[Short task]
Rewrite the material below, replacing "Image resolution" with "Frame size" and leaving everything else unchanged.

## begin Provided entries

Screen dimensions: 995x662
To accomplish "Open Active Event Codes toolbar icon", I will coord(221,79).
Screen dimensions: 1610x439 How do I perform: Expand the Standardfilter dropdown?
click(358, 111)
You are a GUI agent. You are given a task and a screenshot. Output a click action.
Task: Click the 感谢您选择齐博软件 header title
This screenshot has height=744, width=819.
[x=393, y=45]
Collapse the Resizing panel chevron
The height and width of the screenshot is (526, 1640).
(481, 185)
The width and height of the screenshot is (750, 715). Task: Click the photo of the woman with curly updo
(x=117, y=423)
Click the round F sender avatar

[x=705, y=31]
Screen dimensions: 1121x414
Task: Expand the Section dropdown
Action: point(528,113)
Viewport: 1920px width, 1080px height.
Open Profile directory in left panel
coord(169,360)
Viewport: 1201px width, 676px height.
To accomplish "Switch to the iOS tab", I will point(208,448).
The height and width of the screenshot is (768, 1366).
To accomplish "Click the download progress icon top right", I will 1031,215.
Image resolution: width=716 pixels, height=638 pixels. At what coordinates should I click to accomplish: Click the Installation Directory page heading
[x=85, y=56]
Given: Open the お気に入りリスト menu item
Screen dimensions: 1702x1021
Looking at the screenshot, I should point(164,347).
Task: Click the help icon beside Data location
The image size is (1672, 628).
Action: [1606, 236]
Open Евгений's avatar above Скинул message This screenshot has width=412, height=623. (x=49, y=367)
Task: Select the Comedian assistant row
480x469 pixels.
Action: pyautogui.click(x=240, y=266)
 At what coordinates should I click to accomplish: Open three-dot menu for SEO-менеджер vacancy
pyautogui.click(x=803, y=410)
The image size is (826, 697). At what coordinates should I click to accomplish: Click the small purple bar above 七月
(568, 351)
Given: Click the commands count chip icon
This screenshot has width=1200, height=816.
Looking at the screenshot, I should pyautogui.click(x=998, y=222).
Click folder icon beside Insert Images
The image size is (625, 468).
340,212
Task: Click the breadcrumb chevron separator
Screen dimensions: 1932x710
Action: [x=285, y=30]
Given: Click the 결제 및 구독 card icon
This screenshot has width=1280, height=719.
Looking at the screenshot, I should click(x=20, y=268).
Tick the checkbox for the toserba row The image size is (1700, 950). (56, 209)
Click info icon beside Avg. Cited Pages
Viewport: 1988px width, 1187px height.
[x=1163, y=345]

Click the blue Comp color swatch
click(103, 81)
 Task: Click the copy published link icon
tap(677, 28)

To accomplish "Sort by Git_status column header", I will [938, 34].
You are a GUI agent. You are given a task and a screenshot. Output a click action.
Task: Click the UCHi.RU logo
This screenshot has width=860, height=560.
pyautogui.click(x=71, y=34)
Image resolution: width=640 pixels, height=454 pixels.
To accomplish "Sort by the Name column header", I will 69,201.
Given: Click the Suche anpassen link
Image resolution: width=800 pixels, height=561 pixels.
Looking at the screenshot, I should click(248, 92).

## end Provided entries

[Solution]
Screen dimensions: 995x662
To accomplish "Open Active Event Codes toolbar icon", I will coord(221,79).
Screen dimensions: 1610x439 How do I perform: Expand the Standardfilter dropdown?
click(358, 111)
You are a GUI agent. You are given a task and a screenshot. Output a click action.
Task: Click the 感谢您选择齐博软件 header title
This screenshot has height=744, width=819.
[x=393, y=45]
Collapse the Resizing panel chevron
The height and width of the screenshot is (526, 1640).
(481, 185)
The width and height of the screenshot is (750, 715). Task: Click the photo of the woman with curly updo
(x=117, y=423)
Click the round F sender avatar

[x=705, y=31]
Screen dimensions: 1121x414
Task: Expand the Section dropdown
Action: point(528,113)
Viewport: 1920px width, 1080px height.
Open Profile directory in left panel
coord(169,360)
Viewport: 1201px width, 676px height.
To accomplish "Switch to the iOS tab", I will point(208,448).
The height and width of the screenshot is (768, 1366).
To accomplish "Click the download progress icon top right", I will 1031,215.
Frame size: width=716 pixels, height=638 pixels. At what coordinates should I click to accomplish: Click the Installation Directory page heading
[x=85, y=56]
Given: Open the お気に入りリスト menu item
Screen dimensions: 1702x1021
Looking at the screenshot, I should point(164,347).
Task: Click the help icon beside Data location
The image size is (1672, 628).
Action: [1606, 236]
Open Евгений's avatar above Скинул message This screenshot has width=412, height=623. (x=49, y=367)
Task: Select the Comedian assistant row
480x469 pixels.
Action: pyautogui.click(x=240, y=266)
 At what coordinates should I click to accomplish: Open three-dot menu for SEO-менеджер vacancy
pyautogui.click(x=803, y=410)
The image size is (826, 697). At what coordinates should I click to accomplish: Click the small purple bar above 七月
(568, 351)
Given: Click the commands count chip icon
This screenshot has width=1200, height=816.
Looking at the screenshot, I should pyautogui.click(x=998, y=222).
Click folder icon beside Insert Images
The image size is (625, 468).
340,212
Task: Click the breadcrumb chevron separator
Screen dimensions: 1932x710
Action: [x=285, y=30]
Given: Click the 결제 및 구독 card icon
This screenshot has width=1280, height=719.
Looking at the screenshot, I should click(x=20, y=268).
Tick the checkbox for the toserba row The image size is (1700, 950). (56, 209)
Click info icon beside Avg. Cited Pages
Viewport: 1988px width, 1187px height.
[x=1163, y=345]

Click the blue Comp color swatch
click(103, 81)
 Task: Click the copy published link icon
tap(677, 28)

To accomplish "Sort by Git_status column header", I will [938, 34].
You are a GUI agent. You are given a task and a screenshot. Output a click action.
Task: Click the UCHi.RU logo
This screenshot has width=860, height=560.
pyautogui.click(x=71, y=34)
Frame size: width=640 pixels, height=454 pixels.
To accomplish "Sort by the Name column header", I will 69,201.
Given: Click the Suche anpassen link
Frame size: width=800 pixels, height=561 pixels.
Looking at the screenshot, I should click(248, 92).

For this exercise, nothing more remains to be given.